The goal of the neatmaps
package is to simplify the exploratory data
analysis process for multiple network data sets with the help of
heatmaps and consensus clustering. Multiple network data consists of
multiple disjoint networks that share common variables. Ego networks are
an example of such data sets. This package contains tools necessary to
prepare raw multiple network data for analysis, create a heatmap of the
data, perform consensus clustering on the networks’ variables and assess
the stability of associations among variables depicted in the heatmap.

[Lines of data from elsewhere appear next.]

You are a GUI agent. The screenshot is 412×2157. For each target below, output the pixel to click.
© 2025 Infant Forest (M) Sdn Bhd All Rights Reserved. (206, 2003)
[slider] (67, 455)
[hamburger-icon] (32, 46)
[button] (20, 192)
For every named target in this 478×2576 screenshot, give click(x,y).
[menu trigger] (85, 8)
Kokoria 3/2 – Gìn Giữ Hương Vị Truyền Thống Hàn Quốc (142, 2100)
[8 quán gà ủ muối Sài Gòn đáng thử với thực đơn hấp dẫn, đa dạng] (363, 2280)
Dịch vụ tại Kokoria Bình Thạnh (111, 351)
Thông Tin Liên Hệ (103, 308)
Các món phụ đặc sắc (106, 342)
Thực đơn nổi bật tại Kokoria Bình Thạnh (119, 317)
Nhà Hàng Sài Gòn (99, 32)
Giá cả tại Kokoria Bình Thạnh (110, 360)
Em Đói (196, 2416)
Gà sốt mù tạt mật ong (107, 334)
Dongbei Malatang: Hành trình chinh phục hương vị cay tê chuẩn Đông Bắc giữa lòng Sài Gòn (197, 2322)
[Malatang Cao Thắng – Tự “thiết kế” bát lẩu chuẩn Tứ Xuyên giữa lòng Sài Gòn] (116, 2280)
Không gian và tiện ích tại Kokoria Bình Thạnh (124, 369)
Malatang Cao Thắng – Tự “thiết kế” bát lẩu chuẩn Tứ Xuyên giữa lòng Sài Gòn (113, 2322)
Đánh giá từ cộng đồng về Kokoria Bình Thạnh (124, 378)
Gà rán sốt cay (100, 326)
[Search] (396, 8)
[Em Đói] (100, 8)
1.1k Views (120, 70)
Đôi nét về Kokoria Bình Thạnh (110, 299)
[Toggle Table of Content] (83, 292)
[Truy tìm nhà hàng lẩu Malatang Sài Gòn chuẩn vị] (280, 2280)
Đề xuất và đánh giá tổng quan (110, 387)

# To install neatmaps, simply run the following code:
install.packages('neatmaps')
Below is an example of how to use the key functions in the neatmaps
package on a simulated network dataset. Run this code locally to produce
the plots.
First, load the package and format the network data using the
netsDataFrame
function. This function has four inputs: an nxp
data frame of n networks described by p graph attributes
(e.g. density), an *nxm*k data frame of n networks, their m
nodes and k variables describing these nodes (e.g. age of node, in a
social network context), a data frame containing the undirected
adjacensy matrix and a string defining the aggregation function used to
summarize the node variable data.
The data frame is then passed to the neatmap
function. The data is
scaled using the ecdf
method, and the maximum number of clusters among
the aggregated variables to be considered by consensus clusterting is
set to five. For each iteration of consensus clustering, 1000 bootstrap
repititons are computed.
library(neatmaps)
set.seed(215)
df <- netsDataFrame(network_attr_df,
node_attr_df,
edge_df)
neat_res <- neatmap(df, scale_df = "ecdf", max_k = 5, reps = 1000,
xlab = "vars", ylab = "nets", xlab_cex = 1, ylab_cex = 1)
Next, the heatmap is plotted.
neat_res$heatmap
Finally, the results of the consensus clustering are visualized to identify the stable clusters of variables in the heatmap. The consensus matrices are presented first, followed by the ECDFs of the consensus matrices and finally the relative change in ECDF of consecutive iterations of the consensus clustering algorithm.
consensusMap(neat_res)
consensusECDF(neat_res)
consensusChangeECDF(neat_res)
These results indicate that there are likely four distinct clusters among the aggregated network variables, since the consensus matrix with four clusters offers the shapest contrasts between clusters, it’s ECDF most closely resembles that of an indicator function, and because of the elbow in the relative change of the ECDF occurs when there are four clusters.
Further documentation is available on CRAN.